Al-Megrahi, a former Libyan intelligence agent, was released and allowed to return to Libya in August after doctors advised the Scottish government that he was likely to die within three months of advanced prostate cancer. But nearly a year later, he remains alive and free, though kept out of sight, in the Libyan capital, Tripoli.

BP's statement Thursday repeated earlier acknowledgments that it had promoted the transfer agreement to protect a $900 million offshore oil-and-gas exploration deal off Libya's Mediterranean coast.

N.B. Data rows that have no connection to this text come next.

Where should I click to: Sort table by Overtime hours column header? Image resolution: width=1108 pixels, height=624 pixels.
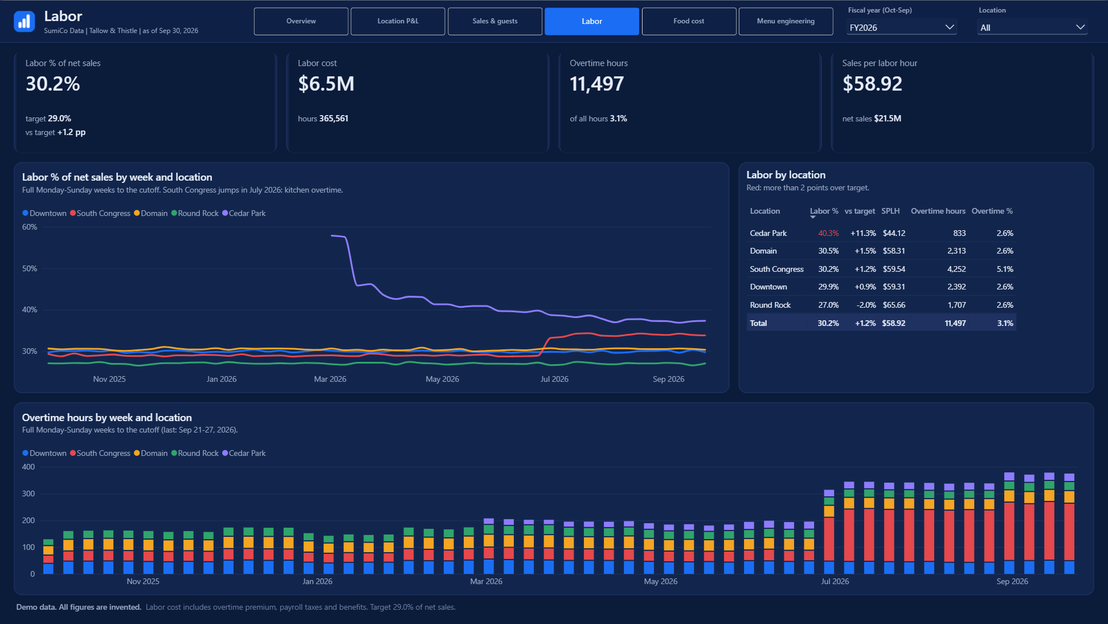click(938, 211)
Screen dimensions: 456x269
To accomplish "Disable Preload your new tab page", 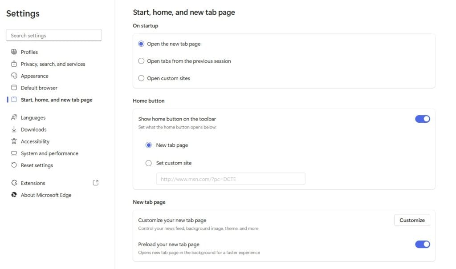I will [x=422, y=244].
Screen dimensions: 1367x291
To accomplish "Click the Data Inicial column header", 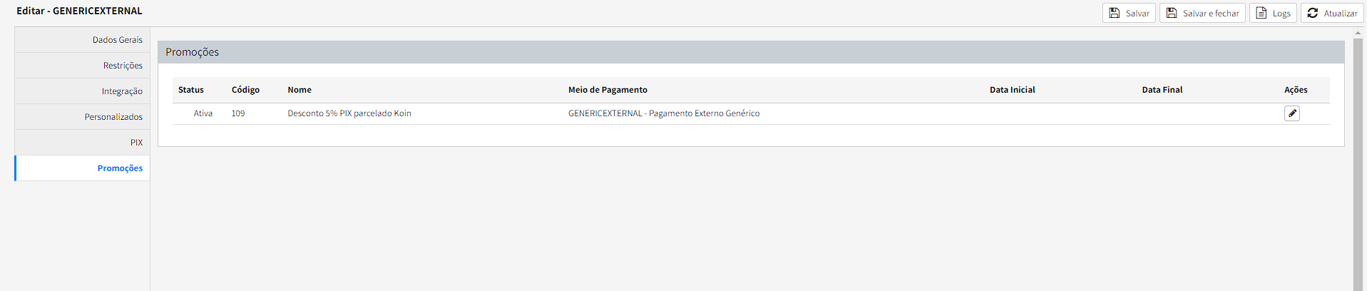I will coord(1012,90).
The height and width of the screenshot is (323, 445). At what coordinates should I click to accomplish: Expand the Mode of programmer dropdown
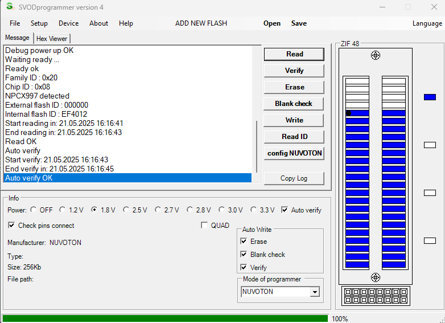coord(315,292)
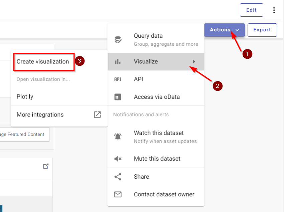Open the three-dot overflow menu
The width and height of the screenshot is (284, 212).
point(274,10)
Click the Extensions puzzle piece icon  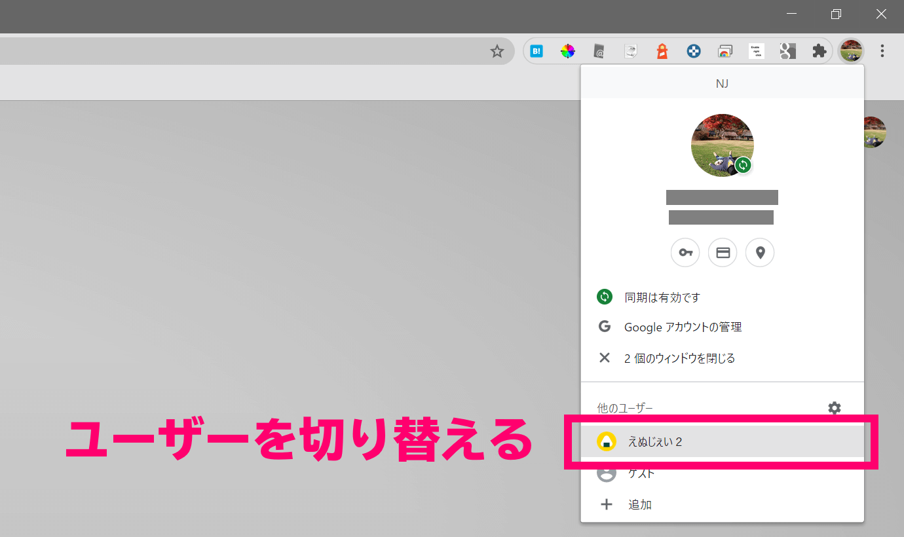(819, 50)
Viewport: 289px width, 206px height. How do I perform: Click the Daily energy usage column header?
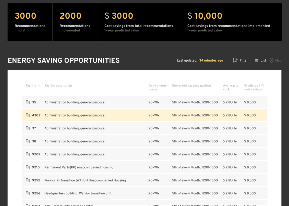pyautogui.click(x=157, y=87)
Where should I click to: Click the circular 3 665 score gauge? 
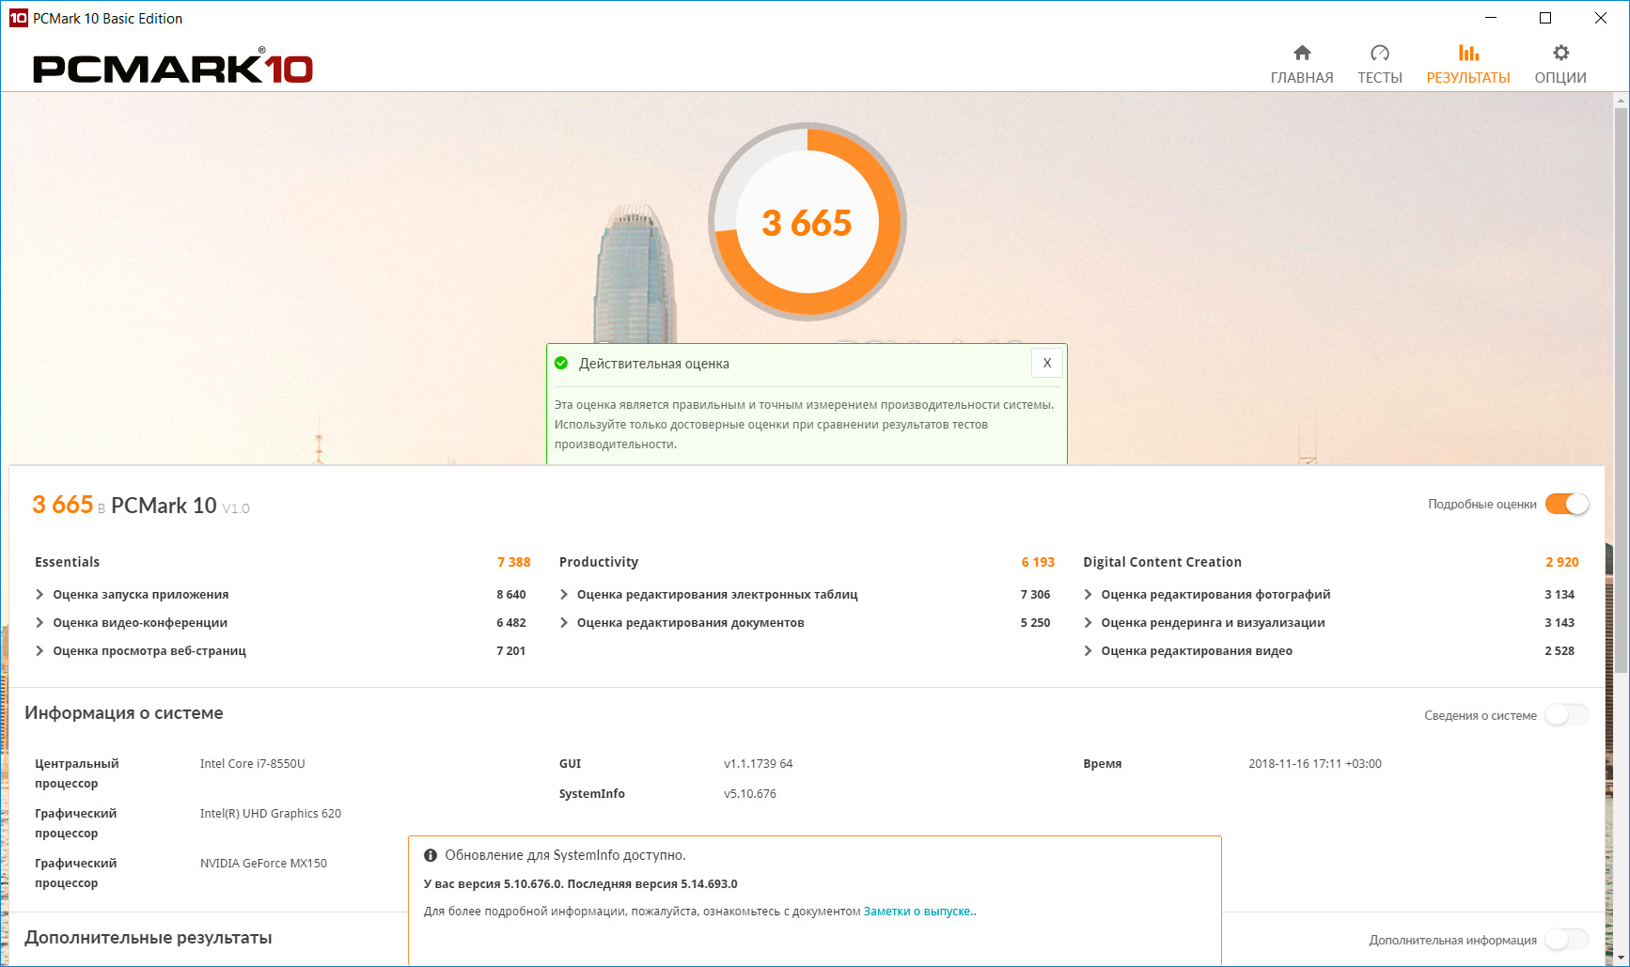807,223
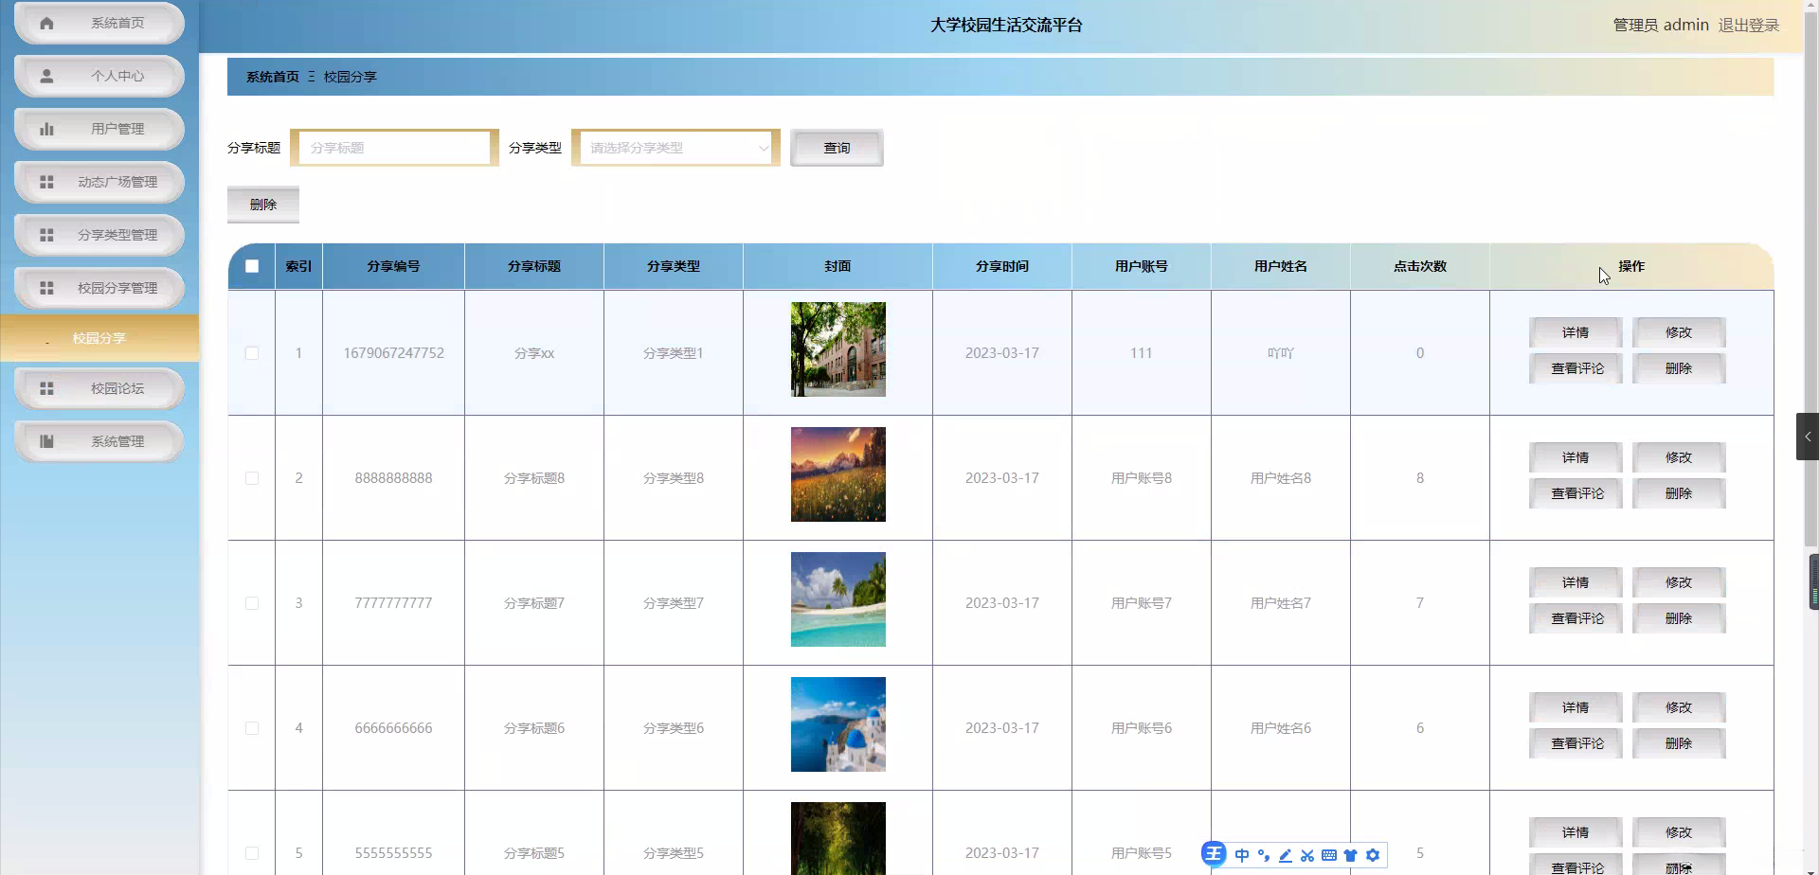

The British justice minister at the time, Jack Straw, admitted shortly after al-Megrahi was repatriated and freed that the BP deal was a consideration in the government's review of his case.

In the end, al-Megrahi was not released under the prisoner-transfer agreement. Instead, to the consternation of the Obama administration, and of many of the victims' families, the Scottish government released him under provisions in Scottish law that allow for a prisoner's sentence to be commuted on humanitarian grounds, because of al-Megrahi's cancer. That freed him from serving any further prison time in Libya, as he would have had to do under the transfer pact.

U.S. anger over the case — which has only grown as al-Megrahi's life endures — found a new outlet this week, with the demands for an investigation of the issue in the United States.

On Wednesday, Democratic Sens. Charles Schumer and Kirsten Gillibrand of New York, together with Democratic Sens. Robert Menendez and Frank Lautenberg of New Jersey, announced that they had written a letter to Secretary of State Hillary Rodham Clinton asking for a State Department investigation into BP's role in the prisoner transfer agreement.

The two California senators followed Thursday with a letter to Sen. John Kerry, D-Mass., chairman of the Foreign Relations Committee, declaring that "commercial interests — oil or otherwise — should never be prioritized over justice for victims of terrorist acts and severe punishment for convicted terrorists."